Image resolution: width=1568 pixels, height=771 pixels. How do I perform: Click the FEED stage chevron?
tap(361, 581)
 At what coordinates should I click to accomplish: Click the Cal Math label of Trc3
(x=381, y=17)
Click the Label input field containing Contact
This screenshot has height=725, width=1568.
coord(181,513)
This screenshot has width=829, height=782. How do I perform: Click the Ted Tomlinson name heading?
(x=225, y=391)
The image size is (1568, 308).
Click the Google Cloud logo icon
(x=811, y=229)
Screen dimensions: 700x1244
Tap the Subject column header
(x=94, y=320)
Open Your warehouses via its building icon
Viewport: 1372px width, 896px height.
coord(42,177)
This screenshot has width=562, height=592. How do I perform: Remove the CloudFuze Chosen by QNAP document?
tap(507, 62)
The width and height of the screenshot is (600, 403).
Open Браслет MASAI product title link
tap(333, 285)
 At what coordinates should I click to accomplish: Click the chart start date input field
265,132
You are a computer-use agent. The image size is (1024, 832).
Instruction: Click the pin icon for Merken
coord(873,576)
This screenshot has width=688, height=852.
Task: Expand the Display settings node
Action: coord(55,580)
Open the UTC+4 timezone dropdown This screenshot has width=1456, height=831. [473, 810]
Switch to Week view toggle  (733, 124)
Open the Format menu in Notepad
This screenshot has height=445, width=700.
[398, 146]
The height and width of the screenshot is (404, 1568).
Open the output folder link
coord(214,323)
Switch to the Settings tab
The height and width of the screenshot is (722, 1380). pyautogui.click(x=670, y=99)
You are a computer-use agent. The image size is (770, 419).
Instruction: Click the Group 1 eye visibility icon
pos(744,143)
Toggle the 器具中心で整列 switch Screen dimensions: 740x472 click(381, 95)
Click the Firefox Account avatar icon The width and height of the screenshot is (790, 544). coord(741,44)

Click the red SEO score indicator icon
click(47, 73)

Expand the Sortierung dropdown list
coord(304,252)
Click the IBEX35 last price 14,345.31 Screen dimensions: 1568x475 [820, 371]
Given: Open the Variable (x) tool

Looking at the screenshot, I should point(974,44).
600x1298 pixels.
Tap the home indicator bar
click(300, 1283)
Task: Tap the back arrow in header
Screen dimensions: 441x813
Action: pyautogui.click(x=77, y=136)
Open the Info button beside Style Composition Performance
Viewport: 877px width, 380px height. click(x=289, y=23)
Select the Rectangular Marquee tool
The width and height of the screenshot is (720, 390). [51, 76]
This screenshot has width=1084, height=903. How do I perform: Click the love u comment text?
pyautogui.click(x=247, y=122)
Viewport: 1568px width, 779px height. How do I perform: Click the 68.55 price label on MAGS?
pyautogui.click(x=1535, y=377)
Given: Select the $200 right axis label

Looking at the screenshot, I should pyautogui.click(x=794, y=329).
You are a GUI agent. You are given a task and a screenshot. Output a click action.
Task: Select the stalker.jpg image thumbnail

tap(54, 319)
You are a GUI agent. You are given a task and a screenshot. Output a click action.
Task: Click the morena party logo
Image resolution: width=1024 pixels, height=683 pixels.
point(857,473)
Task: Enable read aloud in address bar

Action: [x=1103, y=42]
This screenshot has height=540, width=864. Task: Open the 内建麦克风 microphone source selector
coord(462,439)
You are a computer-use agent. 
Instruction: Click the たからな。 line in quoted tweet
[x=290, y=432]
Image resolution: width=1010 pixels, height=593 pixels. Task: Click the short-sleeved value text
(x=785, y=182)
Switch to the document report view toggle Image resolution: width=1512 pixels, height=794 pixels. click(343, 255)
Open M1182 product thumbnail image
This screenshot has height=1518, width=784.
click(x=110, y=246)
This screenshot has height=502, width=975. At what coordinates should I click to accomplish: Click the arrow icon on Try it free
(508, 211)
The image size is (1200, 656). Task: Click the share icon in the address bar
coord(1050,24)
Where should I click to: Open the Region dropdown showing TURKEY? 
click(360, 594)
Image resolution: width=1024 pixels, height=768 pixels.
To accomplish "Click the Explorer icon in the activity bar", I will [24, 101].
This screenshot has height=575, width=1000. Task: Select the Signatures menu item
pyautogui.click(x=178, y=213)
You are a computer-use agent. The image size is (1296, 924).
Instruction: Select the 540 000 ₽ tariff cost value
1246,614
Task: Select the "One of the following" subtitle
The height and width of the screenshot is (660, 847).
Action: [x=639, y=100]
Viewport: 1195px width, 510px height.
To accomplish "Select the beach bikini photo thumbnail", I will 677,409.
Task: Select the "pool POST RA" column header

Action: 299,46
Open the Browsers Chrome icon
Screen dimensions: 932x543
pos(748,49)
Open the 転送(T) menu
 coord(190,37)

══════

**Exercise brief**
Give back, word for word, only the lines above from the line holding "Toggle the 器具中心で整列" to the line holding "Click the IBEX35", both included.

**Solution to the problem**
Toggle the 器具中心で整列 switch Screen dimensions: 740x472 click(381, 95)
Click the Firefox Account avatar icon The width and height of the screenshot is (790, 544). coord(741,44)

Click the red SEO score indicator icon
click(47, 73)

Expand the Sortierung dropdown list
coord(304,252)
Click the IBEX35 last price 14,345.31 Screen dimensions: 1568x475 [820, 371]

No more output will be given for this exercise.